-- TUGAS YANG DIKERJAKAN --
• a. Jawablah pertanyaan berikut berdasarkan teks bacaan, dan tandai jawabannya dengan (i), (ii), dan (iii) seperti pertanyaannya.
(i) Berapa jenis yang ditanam di lokasi penanaman TNS?
(ii) Berapa Taman Nasional yang sudah mempersiapkan lokasi persemaian?
(iii) Siapa yang menjabat sebagai Kepala Balai TNGC?
• b. Susun entri dari baris yang memuat "You are a computer-use agent. The image" sampai dengan baris yang memuat "tap(189, 550)" menjadi CSV dua kolom bernama instruksi dan jawaban, dengan satu baris data untuk setiap entri. Apit setiap nilai dengan tanda kutip dalam satu kolom, dan ganti jeda baris di dalamnya dengan spasi.

-- TEKS BACAAN --
↓↓↓
Untuk lokasi TNS, ada lokasi untuk penanaman biasa dan penelitian. Di lokasi penanaman, hanya 7 jenis yang dilakukan penanaman karena bisa survive. Pada vegetasi mangrove kita perlu memperhatikan zonasi, karena tanaman mangrove akan mati apabila berada pada lokasi bukan tempat tumbuhnya.

Bapak Dulhadi (Kepala Balai TNGC)

Pada tahun ke-5, yang disampaiakan Pak Darsono adalah hanya tinggal pemeliharaan dan penyusunan pedoman, dan laporan akhir. Pelatihan-pelatihan sebaiknya ditinjau kembali.

Lima Taman Nasional sudah mempersiapkan lokasi persemaian. Bibit siap tanam sebaiknya dipisahkan dengan bibit yang masih disemai agar presentasi hidup bisa lebih tinggi.

Diharapkan kita memperbanyak kegiatan sosialisasi dengan working group (WG), dan pada akhir tahun ini kegiatan dimanfaatkan sebaik-baiknya. Sehingga apabila proyek JICA sudah selesai, kita tetap bisa melanjutkan kegiatan restorasi.
↑↑↑
(Entri dari sebuah sumber data)
↓↓↓
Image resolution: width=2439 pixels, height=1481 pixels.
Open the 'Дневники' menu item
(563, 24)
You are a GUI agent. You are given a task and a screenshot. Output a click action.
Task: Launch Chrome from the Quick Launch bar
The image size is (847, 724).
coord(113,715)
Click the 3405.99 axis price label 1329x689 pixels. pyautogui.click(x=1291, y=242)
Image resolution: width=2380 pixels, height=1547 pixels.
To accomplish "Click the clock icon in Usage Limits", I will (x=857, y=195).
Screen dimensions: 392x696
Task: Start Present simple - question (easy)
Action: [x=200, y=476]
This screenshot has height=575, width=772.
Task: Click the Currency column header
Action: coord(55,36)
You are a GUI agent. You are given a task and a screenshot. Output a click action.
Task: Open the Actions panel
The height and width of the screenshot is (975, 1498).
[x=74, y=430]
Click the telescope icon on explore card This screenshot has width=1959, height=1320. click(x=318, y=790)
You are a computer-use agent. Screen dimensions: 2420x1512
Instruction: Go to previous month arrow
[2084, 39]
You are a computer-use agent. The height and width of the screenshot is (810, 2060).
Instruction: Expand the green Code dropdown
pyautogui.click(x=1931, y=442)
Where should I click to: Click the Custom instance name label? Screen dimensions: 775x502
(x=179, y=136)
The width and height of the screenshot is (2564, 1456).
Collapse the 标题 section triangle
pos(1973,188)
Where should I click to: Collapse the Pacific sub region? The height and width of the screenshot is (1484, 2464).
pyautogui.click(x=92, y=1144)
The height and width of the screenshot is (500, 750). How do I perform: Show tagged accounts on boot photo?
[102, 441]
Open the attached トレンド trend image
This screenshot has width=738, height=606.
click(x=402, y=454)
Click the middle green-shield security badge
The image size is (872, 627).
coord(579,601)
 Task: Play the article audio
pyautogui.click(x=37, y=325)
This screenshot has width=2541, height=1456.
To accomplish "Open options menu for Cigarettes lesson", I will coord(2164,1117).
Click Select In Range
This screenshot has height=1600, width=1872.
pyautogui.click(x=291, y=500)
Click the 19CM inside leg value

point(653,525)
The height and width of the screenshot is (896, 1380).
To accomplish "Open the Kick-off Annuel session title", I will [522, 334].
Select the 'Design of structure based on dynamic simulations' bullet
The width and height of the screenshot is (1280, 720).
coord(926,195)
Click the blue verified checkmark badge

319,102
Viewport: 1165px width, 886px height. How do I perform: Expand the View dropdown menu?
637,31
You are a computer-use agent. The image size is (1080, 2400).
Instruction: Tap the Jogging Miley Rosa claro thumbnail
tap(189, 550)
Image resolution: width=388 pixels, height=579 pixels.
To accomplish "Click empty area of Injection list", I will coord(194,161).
↑↑↑
-- JAWABAN SETIAP TUGAS --
• a.
(i) 7 jenis.
(ii) Lima Taman Nasional.
(iii) Bapak Dulhadi.

• b.
instruksi,jawaban
"You are a computer-use agent. The image size is (1080, 2400). Instruction: Tap the Jogging Miley Rosa claro thumbnail","tap(189, 550)"